ACTIVITY: Copy each line of the entries that includes the word "agent".

INPUT MATERIAL:
BEGIN
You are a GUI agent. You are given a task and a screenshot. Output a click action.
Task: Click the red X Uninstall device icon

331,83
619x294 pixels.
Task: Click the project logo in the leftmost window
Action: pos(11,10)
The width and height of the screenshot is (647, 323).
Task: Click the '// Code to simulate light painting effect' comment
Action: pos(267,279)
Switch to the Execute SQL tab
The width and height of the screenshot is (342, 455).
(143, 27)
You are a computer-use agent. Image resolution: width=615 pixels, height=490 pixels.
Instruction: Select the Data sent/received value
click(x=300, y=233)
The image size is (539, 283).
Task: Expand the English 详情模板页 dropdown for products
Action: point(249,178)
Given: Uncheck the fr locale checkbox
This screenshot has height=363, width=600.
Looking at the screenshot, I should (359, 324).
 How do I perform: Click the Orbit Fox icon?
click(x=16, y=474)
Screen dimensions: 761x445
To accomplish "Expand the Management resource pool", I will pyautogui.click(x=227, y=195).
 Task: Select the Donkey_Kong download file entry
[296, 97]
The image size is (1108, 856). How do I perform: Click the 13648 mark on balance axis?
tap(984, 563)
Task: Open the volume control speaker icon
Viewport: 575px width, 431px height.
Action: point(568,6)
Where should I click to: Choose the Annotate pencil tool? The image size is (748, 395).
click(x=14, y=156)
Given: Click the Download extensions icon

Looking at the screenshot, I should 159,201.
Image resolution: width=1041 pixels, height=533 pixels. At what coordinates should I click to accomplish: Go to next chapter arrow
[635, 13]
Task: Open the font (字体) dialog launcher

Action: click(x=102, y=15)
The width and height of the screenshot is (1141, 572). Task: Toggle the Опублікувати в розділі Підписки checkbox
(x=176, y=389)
END
RESULT OF THE TASK:
You are a GUI agent. You are given a task and a screenshot. Output a click action.
You are a computer-use agent. Image resolution: width=615 pixels, height=490 pixels.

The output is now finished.